What do I do if my child misses a dose?
  • Give a missed dose as soon as you think about it.
  • If it is close to the time for your child’s next dose, skip the missed dose and go back to your child’s normal time.
  • Do not give 2 doses at the same time or extra doses.
How do I store and/or throw out this drug?
  • All products:
  • Store at room temperature.
  • Keep lid tightly closed.
  • Store in a dry place. Do not store in a bathroom.
  • Keep all drugs in a safe place. Keep all drugs out of the reach of children and pets.
  • Throw away unused or expired drugs. Do not flush down a toilet or pour down a drain unless you are told to do so. Check with your pharmacist if you have questions about the best way to throw out drugs. There may be drug take-back programs in your area.
  • Tablets:
  • If a liquid (suspension) is made from the tablets, throw away any part not used after 28 days.
  • Liquid (solution):
  • Do not freeze.
  • Protect from heat.
General drug facts
  • If your child’s symptoms or health problems do not get better or if they become worse, call your child’s doctor.

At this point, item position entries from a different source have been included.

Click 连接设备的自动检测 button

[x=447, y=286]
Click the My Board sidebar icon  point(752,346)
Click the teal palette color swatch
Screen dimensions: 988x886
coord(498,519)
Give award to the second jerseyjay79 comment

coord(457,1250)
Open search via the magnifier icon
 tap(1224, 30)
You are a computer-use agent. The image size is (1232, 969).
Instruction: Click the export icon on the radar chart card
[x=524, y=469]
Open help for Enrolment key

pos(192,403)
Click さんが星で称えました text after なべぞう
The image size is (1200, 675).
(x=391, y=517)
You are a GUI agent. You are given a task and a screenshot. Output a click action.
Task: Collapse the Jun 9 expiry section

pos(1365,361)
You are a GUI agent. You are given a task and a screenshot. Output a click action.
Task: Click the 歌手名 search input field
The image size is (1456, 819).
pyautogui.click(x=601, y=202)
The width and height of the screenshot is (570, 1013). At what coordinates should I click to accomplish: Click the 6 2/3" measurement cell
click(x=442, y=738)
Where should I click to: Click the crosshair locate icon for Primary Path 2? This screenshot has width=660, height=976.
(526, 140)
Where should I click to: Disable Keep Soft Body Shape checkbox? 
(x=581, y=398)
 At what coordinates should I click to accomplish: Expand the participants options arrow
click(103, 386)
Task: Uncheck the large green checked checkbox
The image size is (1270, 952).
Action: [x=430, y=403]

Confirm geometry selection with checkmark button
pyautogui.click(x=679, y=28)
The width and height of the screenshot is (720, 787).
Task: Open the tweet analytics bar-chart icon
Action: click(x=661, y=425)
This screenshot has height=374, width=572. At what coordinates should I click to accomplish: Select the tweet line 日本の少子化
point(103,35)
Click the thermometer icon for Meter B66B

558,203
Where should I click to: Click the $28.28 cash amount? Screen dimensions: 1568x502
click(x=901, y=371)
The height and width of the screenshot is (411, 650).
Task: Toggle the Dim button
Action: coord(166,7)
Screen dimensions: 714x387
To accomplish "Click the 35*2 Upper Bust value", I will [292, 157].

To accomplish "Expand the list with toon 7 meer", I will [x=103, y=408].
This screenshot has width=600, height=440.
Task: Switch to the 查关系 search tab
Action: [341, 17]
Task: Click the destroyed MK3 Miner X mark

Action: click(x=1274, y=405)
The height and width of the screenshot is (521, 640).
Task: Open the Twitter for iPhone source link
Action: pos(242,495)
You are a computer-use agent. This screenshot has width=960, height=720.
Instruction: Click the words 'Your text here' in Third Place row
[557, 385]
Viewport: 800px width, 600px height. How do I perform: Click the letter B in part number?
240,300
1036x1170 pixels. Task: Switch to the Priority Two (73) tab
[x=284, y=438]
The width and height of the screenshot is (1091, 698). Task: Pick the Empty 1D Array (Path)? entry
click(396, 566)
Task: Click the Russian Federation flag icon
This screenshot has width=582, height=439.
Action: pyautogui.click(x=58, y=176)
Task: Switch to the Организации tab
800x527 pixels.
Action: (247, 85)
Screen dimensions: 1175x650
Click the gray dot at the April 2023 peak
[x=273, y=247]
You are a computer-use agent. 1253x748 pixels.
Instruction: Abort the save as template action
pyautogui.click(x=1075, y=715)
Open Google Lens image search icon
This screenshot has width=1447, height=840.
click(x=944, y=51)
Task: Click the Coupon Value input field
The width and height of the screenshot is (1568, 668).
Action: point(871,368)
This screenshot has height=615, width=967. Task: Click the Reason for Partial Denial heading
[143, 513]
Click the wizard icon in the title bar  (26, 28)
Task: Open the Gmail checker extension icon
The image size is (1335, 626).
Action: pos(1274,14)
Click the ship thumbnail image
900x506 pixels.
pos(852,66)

  • Do not share your child’s drug with others and do not give anyone else’s drug to your child.
  • Keep a list of all your child’s drugs (prescription, natural products, vitamins, OTC) with you. Give this list to your child’s doctor.
  • Talk with your child’s doctor before giving your child any new drug, including prescription or OTC, natural products, or vitamins.
  • Some drugs may have another patient information leaflet. If you have any questions about this drug, please talk with your child’s doctor, nurse, pharmacist, or other health care provider.
  • If you think there has been an overdose, call your poison control center or get medical care right away. Be ready to tell or show what was taken, how much, and when it happened.